# cajun injector double door



## mcockrell (Nov 26, 2013)

does anyone have this model? i was thinking of getting one to replace the old MES 30 work horse. nothing wrong with the MES but i wanted something with more room. this one looks very nice. the only thing i didn't really like about it was the magnetic seals on the doors instead of the hinge that my MES has. i was worried about this seal breaking over time.

someone reminded me that my fridge has the same seals and its still working :P

http://www.cabelas.com/product/Caju...gclid=CMbQ3riVg7sCFUMV7AodtQ0ATA&gclsrc=aw.ds

it just looks like you could fit a lot of stuff in there, which is what im looking for. i just haven't seen too many honest reviews on it from people who know what to look for in smokers.

thanks in advance


----------



## mdence (Dec 16, 2013)

Can't tell you about this model (I think it's fairly new) but I had the original Cajun Injector that was the re-branded MES with the pop up electronic controller.  Left it out on the back patio over the first winter and about 1/2 the LED's went out.  Could still read it enough to use it the second year, but after sitting out a second winter the controller was toast.

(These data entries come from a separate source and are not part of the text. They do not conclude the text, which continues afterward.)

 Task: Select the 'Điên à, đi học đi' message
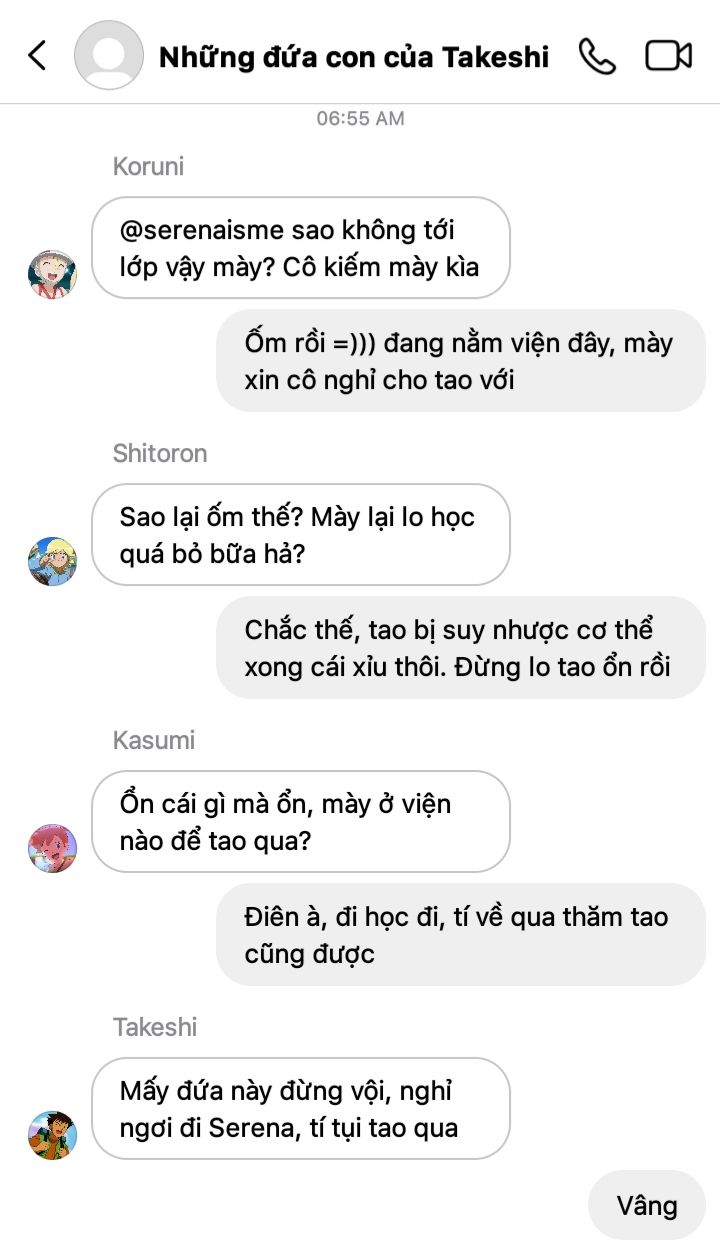tap(461, 935)
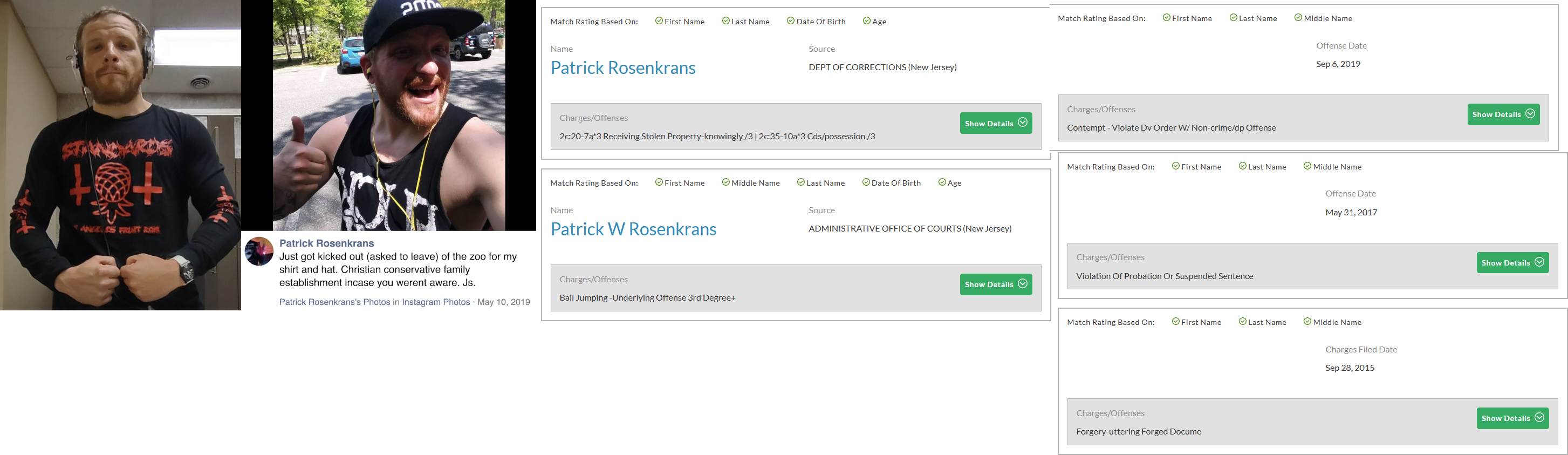Screen dimensions: 1568x455
Task: Expand Show Details for the Bail Jumping charge
Action: (995, 284)
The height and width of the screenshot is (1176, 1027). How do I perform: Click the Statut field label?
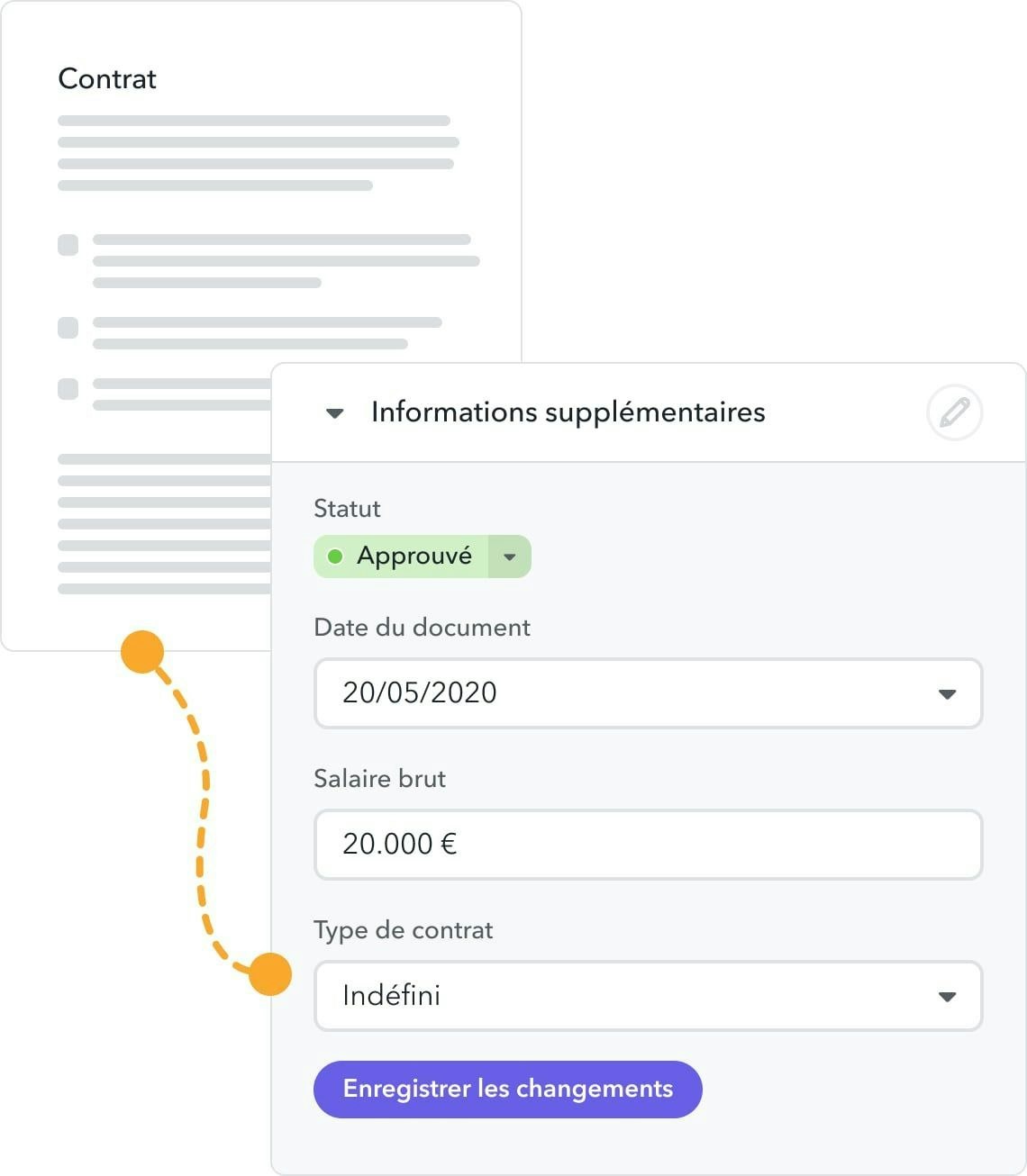pos(347,509)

Never had problems with it heating, or maintaining temp, even in the Tahoe snow's when it worked. 

Haven't decided whether to try replacing the Controller ($80 shipped for the MES that I HOPE is compatible), to buy an MES (on sale at the new Tractor Supply in Carson City for $130) or try my luck with the new side-by-side Cajun Injector ($300 at CAL Ranch), or look for something else entirely (glass front window? propane? Trager?)

From what I've been able to gather, the problem with the controller was condensation and/or rain/snow damaging the electronics.  Both the regular and double Cajun Injectors now have the electronic controller built into the top of the cabinet.  It looks more weather tight but I'm not sure if it's really any better.

Sure would appreciate some input on this thread.


----------



## h2so4ca (Dec 23, 2013)

Mcockrell 

I have one of these smokers. I've had it for a few months now and it has been performing great for me.

I bought this for when my stick smoker was just to much. Temperature control has been very consistent and

the end product has been great so far. I really like the ability to smoke large salmon sides with out cutting them

down as I would with some of the smaller models out there.


----------